───── TESTO RIPORTATO
In queste due storie evidentemente il nodo sta a monte. Per anni, in Vaticano, la scelta dei gestori non è avvenuta seguendo criteri di solidità, reputazione e storia professionale. Più spesso ha prevalso la logica delle conoscenze personali, delle entrature, del “si conoscono da tempo”. Questo, con un risultato inevitabile: invece di affidarsi a operatori con competenza provata, ci si è lasciati convincere da figure senza reale esperienza di mercato. E quando al tavolo siedono persone così, è facile che finiscano per tutelare prima i propri interessi e solo dopo – molto dopo – quelli del fondo che dovrebbero amministrare.

Un caso economico, morale e politico
Il “caso Budapest” non è solo una disputa tra banche e fondi. È uno specchio delle contraddizioni della Chiesa contemporanea, chiamata a coniugare spiritualità e finanza, dottrina e governance.
──────────
───── RIGHE FORNITE
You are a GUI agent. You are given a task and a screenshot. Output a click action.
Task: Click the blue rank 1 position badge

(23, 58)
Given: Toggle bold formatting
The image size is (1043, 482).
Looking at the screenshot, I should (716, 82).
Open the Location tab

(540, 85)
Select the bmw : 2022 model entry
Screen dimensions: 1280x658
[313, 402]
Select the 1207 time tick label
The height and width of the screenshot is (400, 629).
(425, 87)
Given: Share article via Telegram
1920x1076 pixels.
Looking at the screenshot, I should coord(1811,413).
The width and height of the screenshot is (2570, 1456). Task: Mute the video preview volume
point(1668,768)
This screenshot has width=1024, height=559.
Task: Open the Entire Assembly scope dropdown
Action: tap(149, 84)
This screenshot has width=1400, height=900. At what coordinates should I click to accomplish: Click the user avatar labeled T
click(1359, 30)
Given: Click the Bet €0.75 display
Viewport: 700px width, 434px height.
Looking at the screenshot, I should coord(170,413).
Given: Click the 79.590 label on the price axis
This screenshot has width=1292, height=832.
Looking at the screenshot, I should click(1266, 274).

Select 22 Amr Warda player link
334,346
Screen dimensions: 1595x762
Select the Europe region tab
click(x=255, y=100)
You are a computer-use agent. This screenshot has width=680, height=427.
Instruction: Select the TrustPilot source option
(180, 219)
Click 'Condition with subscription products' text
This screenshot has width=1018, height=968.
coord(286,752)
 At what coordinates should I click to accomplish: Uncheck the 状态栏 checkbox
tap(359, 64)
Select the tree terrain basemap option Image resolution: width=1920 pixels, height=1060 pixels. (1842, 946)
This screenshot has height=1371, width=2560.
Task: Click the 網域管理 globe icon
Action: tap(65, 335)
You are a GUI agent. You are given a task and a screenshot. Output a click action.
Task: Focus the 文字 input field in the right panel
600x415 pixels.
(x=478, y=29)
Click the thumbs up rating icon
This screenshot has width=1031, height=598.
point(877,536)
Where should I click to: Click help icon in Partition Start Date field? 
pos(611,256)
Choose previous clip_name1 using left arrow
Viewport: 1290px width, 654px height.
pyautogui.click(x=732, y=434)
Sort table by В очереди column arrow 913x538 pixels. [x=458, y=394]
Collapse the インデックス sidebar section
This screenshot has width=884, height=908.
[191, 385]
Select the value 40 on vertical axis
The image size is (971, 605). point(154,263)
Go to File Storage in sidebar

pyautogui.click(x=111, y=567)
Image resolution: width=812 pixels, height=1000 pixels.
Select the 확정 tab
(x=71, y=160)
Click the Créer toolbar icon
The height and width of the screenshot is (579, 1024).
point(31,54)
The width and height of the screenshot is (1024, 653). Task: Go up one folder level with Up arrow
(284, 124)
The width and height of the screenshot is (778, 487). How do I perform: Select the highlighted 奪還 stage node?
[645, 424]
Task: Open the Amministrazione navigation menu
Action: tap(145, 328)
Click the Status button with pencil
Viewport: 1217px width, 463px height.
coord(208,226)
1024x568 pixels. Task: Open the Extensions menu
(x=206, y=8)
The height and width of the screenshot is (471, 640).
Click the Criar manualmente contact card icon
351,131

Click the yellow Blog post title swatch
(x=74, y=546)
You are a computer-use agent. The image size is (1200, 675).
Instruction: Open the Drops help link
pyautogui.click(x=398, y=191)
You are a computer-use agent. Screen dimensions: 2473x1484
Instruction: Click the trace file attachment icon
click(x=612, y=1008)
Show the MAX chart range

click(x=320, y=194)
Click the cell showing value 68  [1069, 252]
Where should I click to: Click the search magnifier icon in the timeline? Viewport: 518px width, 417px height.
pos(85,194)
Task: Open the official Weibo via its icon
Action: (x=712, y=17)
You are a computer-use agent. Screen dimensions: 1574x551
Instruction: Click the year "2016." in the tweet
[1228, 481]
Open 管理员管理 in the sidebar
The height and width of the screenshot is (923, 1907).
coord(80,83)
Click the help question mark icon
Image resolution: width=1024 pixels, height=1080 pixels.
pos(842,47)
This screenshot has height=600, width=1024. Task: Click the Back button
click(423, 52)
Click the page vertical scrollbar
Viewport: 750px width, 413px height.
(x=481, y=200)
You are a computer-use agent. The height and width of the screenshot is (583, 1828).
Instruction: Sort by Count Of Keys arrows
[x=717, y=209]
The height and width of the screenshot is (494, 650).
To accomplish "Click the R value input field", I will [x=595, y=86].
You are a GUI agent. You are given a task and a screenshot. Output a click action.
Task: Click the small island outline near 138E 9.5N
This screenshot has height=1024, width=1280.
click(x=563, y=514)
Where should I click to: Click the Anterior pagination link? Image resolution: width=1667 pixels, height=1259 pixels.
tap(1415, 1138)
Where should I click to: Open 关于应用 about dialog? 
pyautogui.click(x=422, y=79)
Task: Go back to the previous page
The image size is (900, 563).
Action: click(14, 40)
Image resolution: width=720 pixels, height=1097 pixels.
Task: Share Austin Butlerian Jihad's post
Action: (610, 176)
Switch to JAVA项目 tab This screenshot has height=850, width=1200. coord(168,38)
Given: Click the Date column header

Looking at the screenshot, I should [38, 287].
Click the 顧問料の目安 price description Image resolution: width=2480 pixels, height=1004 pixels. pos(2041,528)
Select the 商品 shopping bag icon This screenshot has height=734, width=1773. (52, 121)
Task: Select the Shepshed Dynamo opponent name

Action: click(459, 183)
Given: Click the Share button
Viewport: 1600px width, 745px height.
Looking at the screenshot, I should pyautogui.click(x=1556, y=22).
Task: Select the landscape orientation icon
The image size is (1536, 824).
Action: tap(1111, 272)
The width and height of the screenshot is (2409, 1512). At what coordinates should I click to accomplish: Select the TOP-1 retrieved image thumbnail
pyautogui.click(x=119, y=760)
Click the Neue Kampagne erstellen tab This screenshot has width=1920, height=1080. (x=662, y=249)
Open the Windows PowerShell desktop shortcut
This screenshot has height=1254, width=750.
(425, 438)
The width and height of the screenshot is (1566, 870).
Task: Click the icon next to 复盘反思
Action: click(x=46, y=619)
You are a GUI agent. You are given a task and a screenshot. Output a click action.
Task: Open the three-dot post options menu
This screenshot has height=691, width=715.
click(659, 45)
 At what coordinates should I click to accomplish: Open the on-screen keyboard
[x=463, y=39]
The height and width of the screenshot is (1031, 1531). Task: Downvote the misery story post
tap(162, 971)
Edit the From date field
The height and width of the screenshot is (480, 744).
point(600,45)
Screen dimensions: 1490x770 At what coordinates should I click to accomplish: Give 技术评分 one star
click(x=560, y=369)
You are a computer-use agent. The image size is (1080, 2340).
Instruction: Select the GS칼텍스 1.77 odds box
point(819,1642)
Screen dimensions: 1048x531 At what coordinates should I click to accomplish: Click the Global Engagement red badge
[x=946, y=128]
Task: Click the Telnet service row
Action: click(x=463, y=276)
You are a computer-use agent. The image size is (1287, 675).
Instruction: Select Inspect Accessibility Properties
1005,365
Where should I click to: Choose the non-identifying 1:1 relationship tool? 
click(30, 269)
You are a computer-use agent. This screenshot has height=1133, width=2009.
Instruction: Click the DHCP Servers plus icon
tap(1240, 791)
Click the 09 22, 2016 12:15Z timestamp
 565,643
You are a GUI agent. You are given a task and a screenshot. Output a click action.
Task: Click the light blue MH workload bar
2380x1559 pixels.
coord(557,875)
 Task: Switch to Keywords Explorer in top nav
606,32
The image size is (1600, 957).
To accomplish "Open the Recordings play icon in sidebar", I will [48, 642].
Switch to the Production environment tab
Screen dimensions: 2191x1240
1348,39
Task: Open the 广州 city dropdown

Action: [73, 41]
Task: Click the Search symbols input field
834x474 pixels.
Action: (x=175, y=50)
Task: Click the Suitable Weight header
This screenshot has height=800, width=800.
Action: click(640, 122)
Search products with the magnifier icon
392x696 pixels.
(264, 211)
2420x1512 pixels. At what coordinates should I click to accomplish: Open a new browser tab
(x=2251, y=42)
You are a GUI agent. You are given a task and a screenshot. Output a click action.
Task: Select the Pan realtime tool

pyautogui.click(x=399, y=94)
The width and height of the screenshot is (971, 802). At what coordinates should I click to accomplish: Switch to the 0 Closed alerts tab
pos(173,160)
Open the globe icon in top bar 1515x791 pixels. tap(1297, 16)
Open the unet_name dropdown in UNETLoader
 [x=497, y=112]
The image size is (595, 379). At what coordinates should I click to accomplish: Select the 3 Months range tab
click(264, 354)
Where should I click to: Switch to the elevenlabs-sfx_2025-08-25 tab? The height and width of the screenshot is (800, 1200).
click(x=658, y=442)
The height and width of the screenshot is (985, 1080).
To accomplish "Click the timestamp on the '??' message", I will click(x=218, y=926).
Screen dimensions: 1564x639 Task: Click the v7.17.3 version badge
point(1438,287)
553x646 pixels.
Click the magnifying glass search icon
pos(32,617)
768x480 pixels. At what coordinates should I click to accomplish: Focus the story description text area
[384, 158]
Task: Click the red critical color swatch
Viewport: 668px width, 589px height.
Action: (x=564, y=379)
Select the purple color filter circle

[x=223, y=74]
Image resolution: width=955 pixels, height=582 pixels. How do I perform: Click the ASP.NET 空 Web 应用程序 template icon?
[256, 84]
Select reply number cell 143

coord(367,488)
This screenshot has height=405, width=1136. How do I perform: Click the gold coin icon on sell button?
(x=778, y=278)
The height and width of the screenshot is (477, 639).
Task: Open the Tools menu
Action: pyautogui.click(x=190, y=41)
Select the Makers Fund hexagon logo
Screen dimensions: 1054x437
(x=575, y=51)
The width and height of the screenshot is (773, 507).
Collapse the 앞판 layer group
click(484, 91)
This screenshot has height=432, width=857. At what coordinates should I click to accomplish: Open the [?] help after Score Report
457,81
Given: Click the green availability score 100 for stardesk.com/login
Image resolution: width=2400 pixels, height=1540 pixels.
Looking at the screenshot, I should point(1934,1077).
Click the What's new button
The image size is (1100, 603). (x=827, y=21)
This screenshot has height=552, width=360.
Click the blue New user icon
──────────
▸ ESERCIZIO PROPOSTO A:
Rispondi in base al testo:
(i) Quali criteri, secondo il testo, non sono stati seguiti in Vaticano nella scelta dei gestori?
(ii) Quale logica ha prevalso più spesso in quella scelta?
(iii) Che cosa è chiamata a coniugare la Chiesa contemporanea?
▸ ESERCIZIO PROPOSTO B: Nelle righe, tra quella che contiene "Select the tree" e quella che contiene "pos(611,256)", incluse, sostituisci "field" con "box". Riporta solo queste righe, lasciando invariato tutto il resto.
Il testo e le righe sono materiali distinti, senza legami tra loro.

▸ RISPOSTA A:
(i) Solidità, reputazione e storia professionale.
(ii) La logica delle conoscenze personali, delle entrature, del "si conoscono da tempo".
(iii) Spiritualità e finanza, dottrina e governance.

▸ RISPOSTA B:
Select the tree terrain basemap option Image resolution: width=1920 pixels, height=1060 pixels. (1842, 946)
This screenshot has height=1371, width=2560.
Task: Click the 網域管理 globe icon
Action: tap(65, 335)
You are a GUI agent. You are given a task and a screenshot. Output a click action.
Task: Focus the 文字 input box in the right panel
600x415 pixels.
(x=478, y=29)
Click the thumbs up rating icon
This screenshot has width=1031, height=598.
point(877,536)
Where should I click to: Click help icon in Partition Start Date box? 
pos(611,256)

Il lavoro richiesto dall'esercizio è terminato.